As the US aircraft began their attack, a squadron of Soviet MiG-15s attempted to intercept them. Aware of the approaching MiGs, Lt. Cmdr. William Amen ordered his Panthers to join the fray.
Amen soon found himself trailing a lone MiG-15. Although faster than the Panther, the MiG inadvertently allowed Amen and his wingman to close the gap by turning and yawing in an attempt to shake them. As a result, the US Navy pilots hit the MiG with their 20mm guns.
The MiG then went into a steep dive. Amen followed. Despite the Panther buffeting as it approached its maximum velocity, Amen managed to fire more rounds into the MiG-15. At about 3,000 feet, Amen broke off and began to pull up, leveling off and turning upward with just 200 feet to spare.
The damaged MiG was not as lucky and smashed into the side of a hill. It was piloted by Capt. Mikhail F. Grachev, the leader of the Soviet squadron, and was the first MiG-15 loss acknowledged by the Soviets.
Importance of airpower
Despite the early victories by UN pilots, the MiGs became a significant problem as they arrived in force, causing the US Air Force to cease daylight bombing raids almost entirely.
UN forces began to check the MiG menace when the US introduced the F-86 Saber in December 1950. The F-86 soon became the primary fighter aircraft for US and allied air forces in Korea, with other jet fighters moving to attack or reconnaissance roles.
The area along the North Korea-China border where Brown's and Amen's engagements occurred continued to see intense dogfights until the end of the war, earning it the nickname "MiG Alley."
Seventy-two years later, military planners still value airpower on the Korean Peninsula.
US and South Korean forces recently conducted their largest air exercise ever, reflecting their ongoing reliance on air superiority as well as recent tensions.
The exercise, called Vigilant Storm, involved roughly 100 US aircraft and some 140 South Korean aircraft flying more than 1,600 sorties. Attack aircraft, fourth- and fifth-generation fighter jets, and strategic bombers took part.

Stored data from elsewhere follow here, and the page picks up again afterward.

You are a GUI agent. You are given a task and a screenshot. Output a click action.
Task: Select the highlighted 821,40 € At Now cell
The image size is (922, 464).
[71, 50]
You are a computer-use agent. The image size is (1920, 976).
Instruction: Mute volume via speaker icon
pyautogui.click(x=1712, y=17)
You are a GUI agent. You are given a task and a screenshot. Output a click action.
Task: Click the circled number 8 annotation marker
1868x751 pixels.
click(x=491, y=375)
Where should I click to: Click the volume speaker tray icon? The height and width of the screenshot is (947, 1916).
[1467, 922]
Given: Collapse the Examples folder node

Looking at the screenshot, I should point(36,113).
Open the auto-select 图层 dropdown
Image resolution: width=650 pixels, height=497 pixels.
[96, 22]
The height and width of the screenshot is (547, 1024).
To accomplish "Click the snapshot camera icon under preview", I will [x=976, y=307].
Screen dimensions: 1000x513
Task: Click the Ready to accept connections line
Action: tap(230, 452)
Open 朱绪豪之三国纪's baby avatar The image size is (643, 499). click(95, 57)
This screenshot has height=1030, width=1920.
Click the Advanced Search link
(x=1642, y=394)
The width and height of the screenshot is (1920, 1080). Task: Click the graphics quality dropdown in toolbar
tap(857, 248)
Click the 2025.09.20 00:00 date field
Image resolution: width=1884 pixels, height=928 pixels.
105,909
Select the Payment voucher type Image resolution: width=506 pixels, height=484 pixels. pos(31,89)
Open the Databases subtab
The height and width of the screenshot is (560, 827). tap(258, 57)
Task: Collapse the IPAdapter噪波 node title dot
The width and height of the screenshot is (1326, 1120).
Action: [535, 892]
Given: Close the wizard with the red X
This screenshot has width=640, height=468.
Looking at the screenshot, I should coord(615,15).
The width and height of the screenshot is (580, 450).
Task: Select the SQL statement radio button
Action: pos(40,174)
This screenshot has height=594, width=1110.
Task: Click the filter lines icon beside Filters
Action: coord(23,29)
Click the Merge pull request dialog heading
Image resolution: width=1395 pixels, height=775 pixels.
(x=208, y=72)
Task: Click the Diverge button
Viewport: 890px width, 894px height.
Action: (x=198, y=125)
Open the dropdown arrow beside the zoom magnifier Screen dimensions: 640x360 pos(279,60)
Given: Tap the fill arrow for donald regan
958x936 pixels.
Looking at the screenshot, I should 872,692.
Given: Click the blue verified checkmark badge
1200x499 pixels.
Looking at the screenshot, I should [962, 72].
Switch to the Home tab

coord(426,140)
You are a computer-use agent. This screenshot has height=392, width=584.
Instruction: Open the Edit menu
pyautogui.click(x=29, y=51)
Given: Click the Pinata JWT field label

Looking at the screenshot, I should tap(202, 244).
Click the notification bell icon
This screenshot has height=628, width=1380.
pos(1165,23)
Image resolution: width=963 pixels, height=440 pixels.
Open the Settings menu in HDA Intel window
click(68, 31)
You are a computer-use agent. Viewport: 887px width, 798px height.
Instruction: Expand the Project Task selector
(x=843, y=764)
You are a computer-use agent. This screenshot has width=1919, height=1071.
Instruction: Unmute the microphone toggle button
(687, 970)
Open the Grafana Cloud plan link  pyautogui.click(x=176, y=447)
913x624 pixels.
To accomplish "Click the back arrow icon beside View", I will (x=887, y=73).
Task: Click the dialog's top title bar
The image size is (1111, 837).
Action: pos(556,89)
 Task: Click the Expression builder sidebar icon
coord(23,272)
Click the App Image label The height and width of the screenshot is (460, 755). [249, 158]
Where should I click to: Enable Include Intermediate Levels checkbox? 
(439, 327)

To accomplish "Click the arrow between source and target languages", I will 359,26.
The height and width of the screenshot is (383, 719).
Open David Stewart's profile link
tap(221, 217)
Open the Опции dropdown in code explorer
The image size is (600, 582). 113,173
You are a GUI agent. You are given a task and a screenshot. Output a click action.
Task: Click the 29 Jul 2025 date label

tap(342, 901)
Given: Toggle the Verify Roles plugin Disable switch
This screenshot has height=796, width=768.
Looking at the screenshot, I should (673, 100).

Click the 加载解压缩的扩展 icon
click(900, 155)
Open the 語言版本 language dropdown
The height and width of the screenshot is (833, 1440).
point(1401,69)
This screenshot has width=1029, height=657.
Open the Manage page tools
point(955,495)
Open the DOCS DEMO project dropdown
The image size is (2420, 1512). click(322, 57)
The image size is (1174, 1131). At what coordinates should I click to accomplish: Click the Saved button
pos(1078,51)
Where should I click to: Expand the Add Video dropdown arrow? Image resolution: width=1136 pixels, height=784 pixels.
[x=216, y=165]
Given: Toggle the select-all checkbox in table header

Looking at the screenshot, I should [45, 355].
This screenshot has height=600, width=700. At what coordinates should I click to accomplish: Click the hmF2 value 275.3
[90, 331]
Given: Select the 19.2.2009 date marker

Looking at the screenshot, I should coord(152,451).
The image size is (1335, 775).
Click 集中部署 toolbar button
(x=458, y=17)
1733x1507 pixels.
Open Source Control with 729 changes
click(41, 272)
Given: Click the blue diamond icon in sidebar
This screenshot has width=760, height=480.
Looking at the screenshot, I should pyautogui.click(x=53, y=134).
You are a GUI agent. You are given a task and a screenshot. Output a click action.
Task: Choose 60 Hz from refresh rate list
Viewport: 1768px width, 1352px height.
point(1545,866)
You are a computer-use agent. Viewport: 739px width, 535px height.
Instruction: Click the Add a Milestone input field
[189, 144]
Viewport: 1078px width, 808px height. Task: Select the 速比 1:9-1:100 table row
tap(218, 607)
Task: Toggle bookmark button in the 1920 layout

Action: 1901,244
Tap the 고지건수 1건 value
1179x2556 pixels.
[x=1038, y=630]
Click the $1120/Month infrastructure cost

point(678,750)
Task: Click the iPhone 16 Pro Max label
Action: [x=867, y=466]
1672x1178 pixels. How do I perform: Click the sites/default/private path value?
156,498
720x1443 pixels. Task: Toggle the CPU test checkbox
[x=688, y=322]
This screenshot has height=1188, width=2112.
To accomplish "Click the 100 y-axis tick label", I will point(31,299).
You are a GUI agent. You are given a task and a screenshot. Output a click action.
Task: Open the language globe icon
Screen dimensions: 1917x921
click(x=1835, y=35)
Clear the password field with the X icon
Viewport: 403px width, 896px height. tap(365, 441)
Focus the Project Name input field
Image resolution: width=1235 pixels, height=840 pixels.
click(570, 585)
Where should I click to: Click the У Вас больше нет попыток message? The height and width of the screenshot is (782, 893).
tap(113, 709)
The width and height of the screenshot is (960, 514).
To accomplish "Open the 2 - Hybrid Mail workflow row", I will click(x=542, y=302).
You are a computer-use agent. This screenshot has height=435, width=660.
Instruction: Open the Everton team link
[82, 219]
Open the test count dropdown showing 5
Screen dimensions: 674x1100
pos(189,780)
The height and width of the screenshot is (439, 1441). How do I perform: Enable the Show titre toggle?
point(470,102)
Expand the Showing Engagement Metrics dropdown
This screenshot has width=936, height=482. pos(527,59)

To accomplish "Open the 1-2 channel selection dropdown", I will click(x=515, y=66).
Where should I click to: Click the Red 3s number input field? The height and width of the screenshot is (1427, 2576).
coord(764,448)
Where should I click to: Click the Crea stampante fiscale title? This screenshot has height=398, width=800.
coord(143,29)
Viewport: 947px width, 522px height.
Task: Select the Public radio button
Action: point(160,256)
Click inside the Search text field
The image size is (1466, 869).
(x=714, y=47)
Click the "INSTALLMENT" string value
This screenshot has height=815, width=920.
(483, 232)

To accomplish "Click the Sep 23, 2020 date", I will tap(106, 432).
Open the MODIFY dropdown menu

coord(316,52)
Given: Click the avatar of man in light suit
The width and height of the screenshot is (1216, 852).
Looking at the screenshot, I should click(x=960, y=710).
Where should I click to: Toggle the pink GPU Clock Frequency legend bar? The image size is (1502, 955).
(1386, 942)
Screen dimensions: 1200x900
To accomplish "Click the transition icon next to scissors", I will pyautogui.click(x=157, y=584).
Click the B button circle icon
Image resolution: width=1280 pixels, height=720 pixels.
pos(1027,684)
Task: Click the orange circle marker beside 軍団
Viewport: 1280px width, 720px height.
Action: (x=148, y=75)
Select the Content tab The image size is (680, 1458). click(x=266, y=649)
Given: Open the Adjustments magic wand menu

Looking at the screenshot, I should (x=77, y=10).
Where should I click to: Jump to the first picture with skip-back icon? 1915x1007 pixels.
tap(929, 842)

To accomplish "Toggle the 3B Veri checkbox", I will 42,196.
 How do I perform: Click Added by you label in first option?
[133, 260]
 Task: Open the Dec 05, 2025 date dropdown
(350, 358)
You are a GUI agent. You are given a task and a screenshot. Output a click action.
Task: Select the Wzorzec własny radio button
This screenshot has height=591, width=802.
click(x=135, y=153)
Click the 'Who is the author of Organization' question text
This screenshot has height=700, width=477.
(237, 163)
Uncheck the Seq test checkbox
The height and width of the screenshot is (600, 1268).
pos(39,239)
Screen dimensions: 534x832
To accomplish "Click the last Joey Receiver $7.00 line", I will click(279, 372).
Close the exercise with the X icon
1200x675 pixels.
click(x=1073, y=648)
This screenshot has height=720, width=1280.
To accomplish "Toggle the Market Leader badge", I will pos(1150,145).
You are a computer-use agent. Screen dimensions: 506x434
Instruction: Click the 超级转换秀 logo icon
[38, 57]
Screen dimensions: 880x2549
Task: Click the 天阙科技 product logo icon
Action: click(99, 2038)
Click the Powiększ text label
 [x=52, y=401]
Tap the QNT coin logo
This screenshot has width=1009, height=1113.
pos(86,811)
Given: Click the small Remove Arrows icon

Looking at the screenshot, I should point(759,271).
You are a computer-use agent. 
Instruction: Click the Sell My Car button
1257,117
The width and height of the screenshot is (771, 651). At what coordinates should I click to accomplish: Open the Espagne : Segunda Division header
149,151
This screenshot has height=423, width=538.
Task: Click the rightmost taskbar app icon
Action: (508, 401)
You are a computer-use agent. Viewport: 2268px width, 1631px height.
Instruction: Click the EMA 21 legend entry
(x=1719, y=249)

Vigilant Storm was extended in response to North Korean missile tests in November. It included mock attacks, aerial maneuvers, close air support drills, and emergency air operations, which were conducted 24 hours a day for almost a week.
In December, US B-52 bombers and F-22 stealth fighters flew alongside South Korean F-15s and F-35s in a show of force. It was the first time F-22s had been deployed to South Korea in four years.